**SUPPLIED MATERIAL**
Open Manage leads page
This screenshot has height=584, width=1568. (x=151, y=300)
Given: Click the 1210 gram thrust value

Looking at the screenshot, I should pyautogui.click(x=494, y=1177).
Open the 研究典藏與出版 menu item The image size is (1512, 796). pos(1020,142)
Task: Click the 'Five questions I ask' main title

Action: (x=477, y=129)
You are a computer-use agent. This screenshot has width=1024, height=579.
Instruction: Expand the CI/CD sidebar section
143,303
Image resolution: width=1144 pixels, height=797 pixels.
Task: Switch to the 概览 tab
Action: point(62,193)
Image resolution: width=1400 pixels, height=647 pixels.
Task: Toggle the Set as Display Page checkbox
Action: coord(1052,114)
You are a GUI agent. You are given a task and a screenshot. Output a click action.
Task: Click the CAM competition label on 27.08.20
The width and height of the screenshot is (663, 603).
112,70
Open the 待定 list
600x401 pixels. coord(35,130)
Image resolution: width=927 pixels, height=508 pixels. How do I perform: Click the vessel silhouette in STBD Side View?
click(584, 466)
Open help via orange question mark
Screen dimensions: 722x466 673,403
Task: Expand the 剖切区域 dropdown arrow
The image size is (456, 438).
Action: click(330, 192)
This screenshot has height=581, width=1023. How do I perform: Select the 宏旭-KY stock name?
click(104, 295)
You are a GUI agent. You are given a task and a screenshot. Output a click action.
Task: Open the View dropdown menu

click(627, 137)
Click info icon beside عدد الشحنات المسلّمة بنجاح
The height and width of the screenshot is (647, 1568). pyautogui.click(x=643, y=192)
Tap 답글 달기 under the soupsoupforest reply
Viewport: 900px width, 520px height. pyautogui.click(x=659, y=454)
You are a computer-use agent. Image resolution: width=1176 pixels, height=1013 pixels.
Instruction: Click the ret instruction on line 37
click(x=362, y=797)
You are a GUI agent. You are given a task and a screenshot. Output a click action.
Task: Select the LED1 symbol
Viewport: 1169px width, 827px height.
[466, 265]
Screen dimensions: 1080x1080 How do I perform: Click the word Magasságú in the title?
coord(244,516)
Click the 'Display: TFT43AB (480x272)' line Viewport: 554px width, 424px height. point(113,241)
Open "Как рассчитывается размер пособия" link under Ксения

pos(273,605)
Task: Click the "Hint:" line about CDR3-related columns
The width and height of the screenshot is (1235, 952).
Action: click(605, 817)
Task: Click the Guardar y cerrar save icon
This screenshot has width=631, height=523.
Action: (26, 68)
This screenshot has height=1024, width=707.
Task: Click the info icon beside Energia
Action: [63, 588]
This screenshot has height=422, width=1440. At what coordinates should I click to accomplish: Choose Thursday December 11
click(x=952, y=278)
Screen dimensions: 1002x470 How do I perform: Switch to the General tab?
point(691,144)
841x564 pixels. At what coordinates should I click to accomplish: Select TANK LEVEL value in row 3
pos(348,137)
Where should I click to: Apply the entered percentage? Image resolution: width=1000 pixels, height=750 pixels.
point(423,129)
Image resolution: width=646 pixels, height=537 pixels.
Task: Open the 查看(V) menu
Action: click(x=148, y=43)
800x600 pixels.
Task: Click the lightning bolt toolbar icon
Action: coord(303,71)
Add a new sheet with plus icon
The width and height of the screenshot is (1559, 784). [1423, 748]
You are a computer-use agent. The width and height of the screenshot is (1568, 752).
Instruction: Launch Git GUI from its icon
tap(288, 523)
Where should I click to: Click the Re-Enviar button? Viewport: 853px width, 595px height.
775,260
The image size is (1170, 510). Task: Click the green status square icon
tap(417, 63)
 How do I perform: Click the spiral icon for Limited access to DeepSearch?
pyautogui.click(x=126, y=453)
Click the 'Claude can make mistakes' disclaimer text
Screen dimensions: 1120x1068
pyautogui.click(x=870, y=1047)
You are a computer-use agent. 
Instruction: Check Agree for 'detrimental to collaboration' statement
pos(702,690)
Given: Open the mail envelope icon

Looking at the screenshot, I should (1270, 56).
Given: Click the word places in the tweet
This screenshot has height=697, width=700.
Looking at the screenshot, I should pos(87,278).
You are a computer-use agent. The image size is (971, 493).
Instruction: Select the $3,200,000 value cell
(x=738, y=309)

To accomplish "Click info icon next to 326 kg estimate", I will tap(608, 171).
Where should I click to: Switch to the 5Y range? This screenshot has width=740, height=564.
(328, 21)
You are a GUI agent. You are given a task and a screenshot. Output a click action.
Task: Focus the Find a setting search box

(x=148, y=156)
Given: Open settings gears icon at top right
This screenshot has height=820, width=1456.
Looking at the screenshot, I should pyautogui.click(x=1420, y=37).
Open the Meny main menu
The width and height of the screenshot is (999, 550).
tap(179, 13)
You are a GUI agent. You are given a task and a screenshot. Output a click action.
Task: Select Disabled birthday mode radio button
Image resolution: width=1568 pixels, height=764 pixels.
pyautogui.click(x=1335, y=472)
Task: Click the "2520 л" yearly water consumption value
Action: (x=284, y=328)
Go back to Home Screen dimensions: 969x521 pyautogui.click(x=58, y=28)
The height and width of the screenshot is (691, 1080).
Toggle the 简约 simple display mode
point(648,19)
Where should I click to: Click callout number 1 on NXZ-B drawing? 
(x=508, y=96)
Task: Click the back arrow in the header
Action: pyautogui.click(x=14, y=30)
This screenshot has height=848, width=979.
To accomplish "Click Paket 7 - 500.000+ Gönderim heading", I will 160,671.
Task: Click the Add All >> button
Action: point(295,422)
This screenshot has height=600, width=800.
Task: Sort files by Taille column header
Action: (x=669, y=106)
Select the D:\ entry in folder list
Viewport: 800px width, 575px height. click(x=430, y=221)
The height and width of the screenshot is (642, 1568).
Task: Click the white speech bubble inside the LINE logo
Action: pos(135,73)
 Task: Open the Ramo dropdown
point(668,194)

**TASK STATEMENT**
Repeat the entries word for word. Skip none of them.

**ANSWER BELOW**
Open Manage leads page
This screenshot has height=584, width=1568. (x=151, y=300)
Given: Click the 1210 gram thrust value

Looking at the screenshot, I should pyautogui.click(x=494, y=1177).
Open the 研究典藏與出版 menu item The image size is (1512, 796). pos(1020,142)
Task: Click the 'Five questions I ask' main title

Action: (x=477, y=129)
You are a computer-use agent. This screenshot has width=1024, height=579.
Instruction: Expand the CI/CD sidebar section
143,303
Image resolution: width=1144 pixels, height=797 pixels.
Task: Switch to the 概览 tab
Action: point(62,193)
Image resolution: width=1400 pixels, height=647 pixels.
Task: Toggle the Set as Display Page checkbox
Action: coord(1052,114)
You are a GUI agent. You are given a task and a screenshot. Output a click action.
Task: Click the CAM competition label on 27.08.20
The width and height of the screenshot is (663, 603).
112,70
Open the 待定 list
600x401 pixels. coord(35,130)
Image resolution: width=927 pixels, height=508 pixels. How do I perform: Click the vessel silhouette in STBD Side View?
click(584, 466)
Open help via orange question mark
Screen dimensions: 722x466 673,403
Task: Expand the 剖切区域 dropdown arrow
The image size is (456, 438).
Action: click(330, 192)
This screenshot has height=581, width=1023. How do I perform: Select the 宏旭-KY stock name?
click(104, 295)
You are a GUI agent. You are given a task and a screenshot. Output a click action.
Task: Open the View dropdown menu

click(627, 137)
Click info icon beside عدد الشحنات المسلّمة بنجاح
The height and width of the screenshot is (647, 1568). pyautogui.click(x=643, y=192)
Tap 답글 달기 under the soupsoupforest reply
Viewport: 900px width, 520px height. pyautogui.click(x=659, y=454)
You are a computer-use agent. Image resolution: width=1176 pixels, height=1013 pixels.
Instruction: Click the ret instruction on line 37
click(x=362, y=797)
You are a GUI agent. You are given a task and a screenshot. Output a click action.
Task: Select the LED1 symbol
Viewport: 1169px width, 827px height.
[466, 265]
Screen dimensions: 1080x1080 How do I perform: Click the word Magasságú in the title?
coord(244,516)
Click the 'Display: TFT43AB (480x272)' line Viewport: 554px width, 424px height. point(113,241)
Open "Как рассчитывается размер пособия" link under Ксения

pos(273,605)
Task: Click the "Hint:" line about CDR3-related columns
The width and height of the screenshot is (1235, 952).
Action: click(605, 817)
Task: Click the Guardar y cerrar save icon
This screenshot has width=631, height=523.
Action: (26, 68)
This screenshot has height=1024, width=707.
Task: Click the info icon beside Energia
Action: [63, 588]
This screenshot has height=422, width=1440. At what coordinates should I click to accomplish: Choose Thursday December 11
click(x=952, y=278)
Screen dimensions: 1002x470 How do I perform: Switch to the General tab?
point(691,144)
841x564 pixels. At what coordinates should I click to accomplish: Select TANK LEVEL value in row 3
pos(348,137)
Where should I click to: Apply the entered percentage? Image resolution: width=1000 pixels, height=750 pixels.
point(423,129)
Image resolution: width=646 pixels, height=537 pixels.
Task: Open the 查看(V) menu
Action: click(x=148, y=43)
800x600 pixels.
Task: Click the lightning bolt toolbar icon
Action: coord(303,71)
Add a new sheet with plus icon
The width and height of the screenshot is (1559, 784). [1423, 748]
You are a computer-use agent. The width and height of the screenshot is (1568, 752).
Instruction: Launch Git GUI from its icon
tap(288, 523)
Where should I click to: Click the Re-Enviar button? Viewport: 853px width, 595px height.
775,260
The image size is (1170, 510). Task: Click the green status square icon
tap(417, 63)
 How do I perform: Click the spiral icon for Limited access to DeepSearch?
pyautogui.click(x=126, y=453)
Click the 'Claude can make mistakes' disclaimer text
Screen dimensions: 1120x1068
pyautogui.click(x=870, y=1047)
You are a computer-use agent. 
Instruction: Check Agree for 'detrimental to collaboration' statement
pos(702,690)
Given: Open the mail envelope icon

Looking at the screenshot, I should (1270, 56).
Given: Click the word places in the tweet
This screenshot has height=697, width=700.
Looking at the screenshot, I should pos(87,278).
You are a computer-use agent. The image size is (971, 493).
Instruction: Select the $3,200,000 value cell
(x=738, y=309)

To accomplish "Click info icon next to 326 kg estimate", I will tap(608, 171).
Where should I click to: Switch to the 5Y range? This screenshot has width=740, height=564.
(328, 21)
You are a GUI agent. You are given a task and a screenshot. Output a click action.
Task: Focus the Find a setting search box

(x=148, y=156)
Given: Open settings gears icon at top right
This screenshot has height=820, width=1456.
Looking at the screenshot, I should pyautogui.click(x=1420, y=37).
Open the Meny main menu
The width and height of the screenshot is (999, 550).
tap(179, 13)
You are a GUI agent. You are given a task and a screenshot. Output a click action.
Task: Select Disabled birthday mode radio button
Image resolution: width=1568 pixels, height=764 pixels.
pyautogui.click(x=1335, y=472)
Task: Click the "2520 л" yearly water consumption value
Action: (x=284, y=328)
Go back to Home Screen dimensions: 969x521 pyautogui.click(x=58, y=28)
The height and width of the screenshot is (691, 1080).
Toggle the 简约 simple display mode
point(648,19)
Where should I click to: Click callout number 1 on NXZ-B drawing? 
(x=508, y=96)
Task: Click the back arrow in the header
Action: pyautogui.click(x=14, y=30)
This screenshot has height=848, width=979.
To accomplish "Click Paket 7 - 500.000+ Gönderim heading", I will 160,671.
Task: Click the Add All >> button
Action: point(295,422)
This screenshot has height=600, width=800.
Task: Sort files by Taille column header
Action: (x=669, y=106)
Select the D:\ entry in folder list
Viewport: 800px width, 575px height. click(x=430, y=221)
The height and width of the screenshot is (642, 1568).
Task: Click the white speech bubble inside the LINE logo
Action: pos(135,73)
 Task: Open the Ramo dropdown
point(668,194)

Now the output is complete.